§ **Exercise instructions**:
Tally every line of the records below that includes "Resources", and reply with the total alone.

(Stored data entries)
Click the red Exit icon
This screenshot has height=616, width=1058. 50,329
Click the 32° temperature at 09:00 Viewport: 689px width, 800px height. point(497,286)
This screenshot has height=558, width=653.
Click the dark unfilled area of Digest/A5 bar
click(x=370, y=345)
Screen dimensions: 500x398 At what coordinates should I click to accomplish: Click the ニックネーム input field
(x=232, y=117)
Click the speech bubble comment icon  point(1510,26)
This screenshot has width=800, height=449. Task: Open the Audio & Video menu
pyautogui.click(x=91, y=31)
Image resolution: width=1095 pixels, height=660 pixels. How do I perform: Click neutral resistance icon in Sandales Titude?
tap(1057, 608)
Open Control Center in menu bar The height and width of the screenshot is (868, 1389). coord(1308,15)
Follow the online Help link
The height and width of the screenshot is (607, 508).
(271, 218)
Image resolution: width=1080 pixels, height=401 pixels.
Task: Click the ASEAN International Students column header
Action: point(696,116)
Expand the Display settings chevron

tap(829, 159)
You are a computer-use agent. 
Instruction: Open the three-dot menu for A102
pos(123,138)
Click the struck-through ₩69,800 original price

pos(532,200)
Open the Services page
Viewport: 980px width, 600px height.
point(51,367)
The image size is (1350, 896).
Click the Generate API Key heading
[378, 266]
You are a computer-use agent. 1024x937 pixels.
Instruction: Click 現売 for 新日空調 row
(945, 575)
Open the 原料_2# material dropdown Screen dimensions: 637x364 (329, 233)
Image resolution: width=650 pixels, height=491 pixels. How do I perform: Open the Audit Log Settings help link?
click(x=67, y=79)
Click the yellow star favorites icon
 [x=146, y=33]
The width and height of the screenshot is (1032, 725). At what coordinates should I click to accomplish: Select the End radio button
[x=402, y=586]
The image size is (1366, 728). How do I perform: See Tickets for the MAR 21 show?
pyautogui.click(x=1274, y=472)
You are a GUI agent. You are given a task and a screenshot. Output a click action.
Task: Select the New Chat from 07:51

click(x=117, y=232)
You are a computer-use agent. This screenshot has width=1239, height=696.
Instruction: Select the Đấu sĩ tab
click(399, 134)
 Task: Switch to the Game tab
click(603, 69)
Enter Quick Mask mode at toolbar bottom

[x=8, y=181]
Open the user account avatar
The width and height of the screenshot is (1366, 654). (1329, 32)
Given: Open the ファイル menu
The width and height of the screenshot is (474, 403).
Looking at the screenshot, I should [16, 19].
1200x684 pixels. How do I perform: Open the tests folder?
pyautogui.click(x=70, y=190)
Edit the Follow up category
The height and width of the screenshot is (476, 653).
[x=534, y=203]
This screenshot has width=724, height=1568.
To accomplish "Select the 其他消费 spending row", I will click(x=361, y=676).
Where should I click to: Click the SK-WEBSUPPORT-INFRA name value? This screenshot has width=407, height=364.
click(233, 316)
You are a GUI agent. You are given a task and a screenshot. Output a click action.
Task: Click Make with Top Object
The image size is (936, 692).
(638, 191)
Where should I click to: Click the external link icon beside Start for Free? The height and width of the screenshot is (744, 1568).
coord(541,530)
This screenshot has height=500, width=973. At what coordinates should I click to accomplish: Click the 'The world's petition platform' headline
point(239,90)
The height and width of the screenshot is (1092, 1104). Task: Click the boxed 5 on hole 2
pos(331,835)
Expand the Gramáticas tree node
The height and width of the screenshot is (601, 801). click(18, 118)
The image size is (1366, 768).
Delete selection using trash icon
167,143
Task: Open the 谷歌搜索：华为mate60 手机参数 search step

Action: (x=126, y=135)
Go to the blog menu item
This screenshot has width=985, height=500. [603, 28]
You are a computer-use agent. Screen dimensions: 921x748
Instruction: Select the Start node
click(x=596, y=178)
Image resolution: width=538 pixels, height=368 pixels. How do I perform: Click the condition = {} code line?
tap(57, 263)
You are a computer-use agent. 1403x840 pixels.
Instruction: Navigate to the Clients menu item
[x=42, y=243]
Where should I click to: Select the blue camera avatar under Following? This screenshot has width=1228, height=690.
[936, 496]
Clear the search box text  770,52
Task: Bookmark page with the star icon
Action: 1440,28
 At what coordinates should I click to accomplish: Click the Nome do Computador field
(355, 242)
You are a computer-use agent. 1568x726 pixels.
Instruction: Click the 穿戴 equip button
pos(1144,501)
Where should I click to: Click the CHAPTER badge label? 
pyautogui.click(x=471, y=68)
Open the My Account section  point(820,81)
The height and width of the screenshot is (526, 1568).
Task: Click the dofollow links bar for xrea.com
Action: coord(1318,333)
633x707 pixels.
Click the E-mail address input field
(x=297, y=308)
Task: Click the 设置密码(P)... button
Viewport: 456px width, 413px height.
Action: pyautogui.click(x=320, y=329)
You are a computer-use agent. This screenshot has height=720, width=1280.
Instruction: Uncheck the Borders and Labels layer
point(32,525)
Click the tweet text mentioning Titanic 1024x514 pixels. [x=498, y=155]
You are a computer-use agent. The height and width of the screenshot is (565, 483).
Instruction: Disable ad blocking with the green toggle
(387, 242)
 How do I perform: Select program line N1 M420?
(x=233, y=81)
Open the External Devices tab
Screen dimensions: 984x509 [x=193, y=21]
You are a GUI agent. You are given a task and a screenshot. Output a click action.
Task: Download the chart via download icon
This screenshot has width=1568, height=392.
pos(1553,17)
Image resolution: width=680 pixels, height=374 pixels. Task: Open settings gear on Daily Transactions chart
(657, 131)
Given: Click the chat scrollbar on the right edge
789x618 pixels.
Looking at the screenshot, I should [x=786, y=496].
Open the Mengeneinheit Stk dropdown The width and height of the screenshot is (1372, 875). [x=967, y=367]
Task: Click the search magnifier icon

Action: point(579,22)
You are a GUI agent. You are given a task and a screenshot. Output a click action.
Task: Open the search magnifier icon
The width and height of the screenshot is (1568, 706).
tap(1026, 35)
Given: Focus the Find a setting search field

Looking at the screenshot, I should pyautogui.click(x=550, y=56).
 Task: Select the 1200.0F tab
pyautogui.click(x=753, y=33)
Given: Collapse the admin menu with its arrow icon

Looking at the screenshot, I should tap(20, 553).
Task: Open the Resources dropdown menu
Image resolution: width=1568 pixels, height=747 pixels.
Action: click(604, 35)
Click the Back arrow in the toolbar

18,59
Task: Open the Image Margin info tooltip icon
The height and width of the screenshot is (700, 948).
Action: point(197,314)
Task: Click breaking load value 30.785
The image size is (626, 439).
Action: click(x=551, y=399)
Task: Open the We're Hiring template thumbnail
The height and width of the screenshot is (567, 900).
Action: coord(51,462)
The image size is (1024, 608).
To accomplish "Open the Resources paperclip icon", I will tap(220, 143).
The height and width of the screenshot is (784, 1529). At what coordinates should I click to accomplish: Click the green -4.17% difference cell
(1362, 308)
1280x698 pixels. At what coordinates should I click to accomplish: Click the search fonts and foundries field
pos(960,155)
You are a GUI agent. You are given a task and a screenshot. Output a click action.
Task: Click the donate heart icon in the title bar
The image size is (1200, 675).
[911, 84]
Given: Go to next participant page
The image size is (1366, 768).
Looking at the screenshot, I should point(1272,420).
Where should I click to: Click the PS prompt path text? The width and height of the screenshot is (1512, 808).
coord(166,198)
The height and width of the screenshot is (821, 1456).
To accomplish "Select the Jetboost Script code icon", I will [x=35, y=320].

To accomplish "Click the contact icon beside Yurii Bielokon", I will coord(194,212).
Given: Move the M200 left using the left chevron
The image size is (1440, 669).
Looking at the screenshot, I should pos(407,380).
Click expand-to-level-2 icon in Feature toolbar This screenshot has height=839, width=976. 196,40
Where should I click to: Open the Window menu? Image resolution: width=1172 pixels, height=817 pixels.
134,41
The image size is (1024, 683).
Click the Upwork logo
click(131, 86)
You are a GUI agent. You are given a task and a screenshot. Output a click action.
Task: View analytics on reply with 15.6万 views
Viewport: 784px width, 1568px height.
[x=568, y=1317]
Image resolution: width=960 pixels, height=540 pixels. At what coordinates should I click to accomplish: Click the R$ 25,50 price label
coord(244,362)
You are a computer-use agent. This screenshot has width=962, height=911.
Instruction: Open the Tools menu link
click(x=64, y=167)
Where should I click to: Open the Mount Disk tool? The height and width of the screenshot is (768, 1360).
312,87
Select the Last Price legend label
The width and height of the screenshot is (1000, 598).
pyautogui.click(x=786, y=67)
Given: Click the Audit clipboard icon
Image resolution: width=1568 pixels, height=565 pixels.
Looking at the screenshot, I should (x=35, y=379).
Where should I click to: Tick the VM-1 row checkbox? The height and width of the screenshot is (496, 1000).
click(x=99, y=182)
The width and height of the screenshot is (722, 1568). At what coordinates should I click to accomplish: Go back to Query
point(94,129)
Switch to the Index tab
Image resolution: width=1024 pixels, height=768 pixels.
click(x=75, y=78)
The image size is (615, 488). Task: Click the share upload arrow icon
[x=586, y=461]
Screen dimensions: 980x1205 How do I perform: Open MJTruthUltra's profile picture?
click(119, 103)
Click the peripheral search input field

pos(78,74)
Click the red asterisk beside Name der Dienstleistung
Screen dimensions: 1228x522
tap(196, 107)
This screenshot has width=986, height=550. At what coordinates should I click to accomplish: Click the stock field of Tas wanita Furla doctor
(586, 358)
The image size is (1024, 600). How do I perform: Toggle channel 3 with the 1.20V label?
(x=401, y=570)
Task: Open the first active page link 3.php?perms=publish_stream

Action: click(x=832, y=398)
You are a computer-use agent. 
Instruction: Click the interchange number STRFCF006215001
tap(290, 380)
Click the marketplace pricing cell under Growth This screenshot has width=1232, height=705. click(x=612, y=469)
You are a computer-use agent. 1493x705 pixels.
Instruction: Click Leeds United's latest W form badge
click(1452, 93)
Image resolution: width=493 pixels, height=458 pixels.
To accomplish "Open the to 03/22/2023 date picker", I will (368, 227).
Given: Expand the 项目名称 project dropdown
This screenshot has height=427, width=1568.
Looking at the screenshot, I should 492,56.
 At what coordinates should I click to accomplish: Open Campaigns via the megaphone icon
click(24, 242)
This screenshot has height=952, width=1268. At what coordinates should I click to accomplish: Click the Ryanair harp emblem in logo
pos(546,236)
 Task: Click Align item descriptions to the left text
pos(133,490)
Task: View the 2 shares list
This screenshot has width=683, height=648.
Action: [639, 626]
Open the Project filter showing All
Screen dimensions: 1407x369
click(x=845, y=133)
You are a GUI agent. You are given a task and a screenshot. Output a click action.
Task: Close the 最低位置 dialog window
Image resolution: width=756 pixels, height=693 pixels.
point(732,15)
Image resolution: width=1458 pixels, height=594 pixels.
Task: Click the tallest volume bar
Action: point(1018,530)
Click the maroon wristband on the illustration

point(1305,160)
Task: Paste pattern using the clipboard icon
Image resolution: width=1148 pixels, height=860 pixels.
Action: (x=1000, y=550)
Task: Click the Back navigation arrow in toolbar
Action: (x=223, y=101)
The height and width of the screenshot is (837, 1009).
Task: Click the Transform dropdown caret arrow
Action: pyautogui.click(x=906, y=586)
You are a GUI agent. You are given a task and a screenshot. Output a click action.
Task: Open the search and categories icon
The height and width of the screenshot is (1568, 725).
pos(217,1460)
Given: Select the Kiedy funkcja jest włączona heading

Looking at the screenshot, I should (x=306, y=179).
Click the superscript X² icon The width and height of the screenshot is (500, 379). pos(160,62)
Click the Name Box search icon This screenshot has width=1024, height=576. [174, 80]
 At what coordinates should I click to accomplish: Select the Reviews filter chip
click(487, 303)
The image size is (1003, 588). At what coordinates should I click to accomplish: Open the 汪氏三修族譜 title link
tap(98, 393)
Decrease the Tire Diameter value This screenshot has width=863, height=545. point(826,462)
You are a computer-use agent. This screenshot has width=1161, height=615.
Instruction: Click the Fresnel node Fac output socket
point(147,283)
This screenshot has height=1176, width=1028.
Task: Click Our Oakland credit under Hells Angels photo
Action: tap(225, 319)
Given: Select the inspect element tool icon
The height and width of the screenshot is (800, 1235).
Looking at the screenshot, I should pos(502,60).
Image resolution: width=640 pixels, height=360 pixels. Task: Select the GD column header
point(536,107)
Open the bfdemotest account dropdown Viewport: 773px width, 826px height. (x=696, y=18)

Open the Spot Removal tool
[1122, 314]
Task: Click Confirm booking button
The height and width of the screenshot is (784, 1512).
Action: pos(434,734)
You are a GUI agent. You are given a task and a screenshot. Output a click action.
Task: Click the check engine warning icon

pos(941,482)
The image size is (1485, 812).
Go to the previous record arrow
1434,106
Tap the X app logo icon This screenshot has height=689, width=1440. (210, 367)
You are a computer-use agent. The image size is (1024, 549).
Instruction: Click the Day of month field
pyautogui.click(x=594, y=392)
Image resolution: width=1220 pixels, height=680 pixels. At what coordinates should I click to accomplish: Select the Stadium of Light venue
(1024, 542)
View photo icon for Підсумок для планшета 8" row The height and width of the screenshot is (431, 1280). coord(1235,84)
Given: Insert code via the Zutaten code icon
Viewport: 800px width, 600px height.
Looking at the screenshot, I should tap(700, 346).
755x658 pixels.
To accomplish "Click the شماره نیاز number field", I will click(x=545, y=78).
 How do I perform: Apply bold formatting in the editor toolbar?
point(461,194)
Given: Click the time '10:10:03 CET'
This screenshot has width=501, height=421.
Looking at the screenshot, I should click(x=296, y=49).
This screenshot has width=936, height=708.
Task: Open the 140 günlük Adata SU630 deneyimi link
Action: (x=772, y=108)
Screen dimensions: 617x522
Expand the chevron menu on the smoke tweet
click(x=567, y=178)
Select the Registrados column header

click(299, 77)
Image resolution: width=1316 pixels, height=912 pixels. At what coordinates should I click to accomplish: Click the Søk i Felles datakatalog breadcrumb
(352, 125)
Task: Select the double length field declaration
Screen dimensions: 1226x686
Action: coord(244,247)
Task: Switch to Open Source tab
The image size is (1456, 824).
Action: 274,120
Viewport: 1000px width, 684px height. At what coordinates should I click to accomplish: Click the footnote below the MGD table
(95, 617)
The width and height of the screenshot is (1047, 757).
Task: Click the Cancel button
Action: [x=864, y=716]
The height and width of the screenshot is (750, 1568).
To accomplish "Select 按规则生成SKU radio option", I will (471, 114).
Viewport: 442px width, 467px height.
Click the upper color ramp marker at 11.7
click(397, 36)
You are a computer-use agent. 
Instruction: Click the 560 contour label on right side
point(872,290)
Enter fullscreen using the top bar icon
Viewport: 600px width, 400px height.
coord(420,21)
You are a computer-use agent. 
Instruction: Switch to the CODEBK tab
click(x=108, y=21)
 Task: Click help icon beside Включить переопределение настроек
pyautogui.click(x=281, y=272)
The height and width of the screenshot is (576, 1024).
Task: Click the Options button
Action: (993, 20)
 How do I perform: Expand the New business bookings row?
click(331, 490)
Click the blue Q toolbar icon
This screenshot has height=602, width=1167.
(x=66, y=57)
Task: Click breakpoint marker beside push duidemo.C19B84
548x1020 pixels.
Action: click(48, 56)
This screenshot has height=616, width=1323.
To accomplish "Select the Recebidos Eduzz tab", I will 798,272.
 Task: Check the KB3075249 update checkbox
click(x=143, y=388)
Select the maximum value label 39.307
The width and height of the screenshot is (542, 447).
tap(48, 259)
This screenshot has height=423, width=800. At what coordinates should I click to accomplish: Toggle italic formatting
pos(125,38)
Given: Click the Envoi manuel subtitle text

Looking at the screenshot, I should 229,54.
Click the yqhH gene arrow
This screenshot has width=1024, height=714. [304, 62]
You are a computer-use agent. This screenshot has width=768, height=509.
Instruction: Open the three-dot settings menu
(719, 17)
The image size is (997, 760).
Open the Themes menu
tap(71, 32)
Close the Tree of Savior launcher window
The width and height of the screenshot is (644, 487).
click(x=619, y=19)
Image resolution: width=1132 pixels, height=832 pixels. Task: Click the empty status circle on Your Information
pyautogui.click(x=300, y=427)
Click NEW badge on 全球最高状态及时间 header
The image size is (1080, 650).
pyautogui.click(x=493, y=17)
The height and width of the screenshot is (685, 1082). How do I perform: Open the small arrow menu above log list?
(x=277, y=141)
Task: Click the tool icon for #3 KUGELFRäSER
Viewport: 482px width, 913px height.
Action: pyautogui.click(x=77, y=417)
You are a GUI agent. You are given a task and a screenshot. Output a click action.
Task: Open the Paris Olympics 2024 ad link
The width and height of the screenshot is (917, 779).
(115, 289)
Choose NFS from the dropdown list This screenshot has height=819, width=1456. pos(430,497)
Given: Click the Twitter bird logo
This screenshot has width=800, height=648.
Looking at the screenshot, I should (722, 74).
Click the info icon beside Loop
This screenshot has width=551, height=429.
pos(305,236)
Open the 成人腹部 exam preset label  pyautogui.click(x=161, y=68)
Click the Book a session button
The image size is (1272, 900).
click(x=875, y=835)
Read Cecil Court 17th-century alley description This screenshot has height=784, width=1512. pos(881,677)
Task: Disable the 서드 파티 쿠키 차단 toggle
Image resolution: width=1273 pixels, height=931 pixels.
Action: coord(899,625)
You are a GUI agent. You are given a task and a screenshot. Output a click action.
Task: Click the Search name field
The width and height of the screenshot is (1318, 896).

§ **Task output**:
2